Signed-off-by: Stefan Reiter <s.reiter@proxmox.com>
[FE: update "Since: " from 6.2 to 7.0
make @connected a common member of @SetPasswordOptions]
Signed-off-by: Fabian Ebner <f.ebner@proxmox.com>
Message-Id: <20220225084949.35746-4-f.ebner@proxmox.com>
Acked-by: Markus Armbruster <armbru@redhat.com>
Reviewed-by: Dr. David Alan Gilbert <dgilbert@redhat.com>
Signed-off-by: Dr. David Alan Gilbert <dgilbert@redhat.com>
---
hmp-commands.hx | 24 ++++++------
monitor/hmp-cmds.c | 40 +++++++++++++------
monitor/qmp-cmds.c | 34 +++++++---------
qapi/ui.json | 96 +++++++++++++++++++++++++++++++++++-----------
4 files changed, 129 insertions(+), 65 deletions(-)

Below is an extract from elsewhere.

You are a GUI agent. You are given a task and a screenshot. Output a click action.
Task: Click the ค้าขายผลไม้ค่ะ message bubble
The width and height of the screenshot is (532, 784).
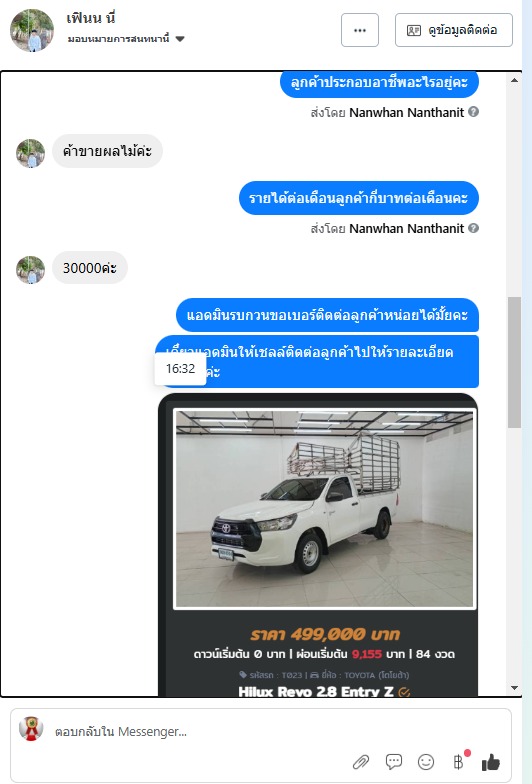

diff --git a/hmp-commands.hx b/hmp-commands.hx
index 70a9136ac2..8476277aa9 100644
--- a/hmp-commands.hx
+++ b/hmp-commands.hx
@@ -1514,33 +1514,35 @@ ERST
{
.name = "set_password",
- .args_type = "protocol:s,password:s,connected:s?",
- .params = "protocol password action-if-connected",
+ .args_type = "protocol:s,password:s,display:-ds,connected:s?",
+ .params = "protocol password [-d display] [action-if-connected]",
.help = "set spice/vnc password",
.cmd = hmp_set_password,
},
SRST
-``set_password [ vnc | spice ] password [ action-if-connected ]``
- Change spice/vnc password. *action-if-connected* specifies what
- should happen in case a connection is established: *fail* makes the
- password change fail. *disconnect* changes the password and
+``set_password [ vnc | spice ] password [ -d display ] [ action-if-connected
]``
+ Change spice/vnc password. *display* can be used with 'vnc' to specify
+ which display to set the password on. *action-if-connected* specifies
+ what should happen in case a connection is established: *fail* makes
+ the password change fail. *disconnect* changes the password and
disconnects the client. *keep* changes the password and keeps the
connection up. *keep* is the default.
ERST
{
.name = "expire_password",
- .args_type = "protocol:s,time:s",
- .params = "protocol time",
+ .args_type = "protocol:s,time:s,display:-ds",
+ .params = "protocol time [-d display]",
.help = "set spice/vnc password expire-time",
.cmd = hmp_expire_password,
},
SRST
-``expire_password [ vnc | spice ]`` *expire-time*
- Specify when a password for spice/vnc becomes
- invalid. *expire-time* accepts:
+``expire_password [ vnc | spice ] expire-time [ -d display ]``
+ Specify when a password for spice/vnc becomes invalid.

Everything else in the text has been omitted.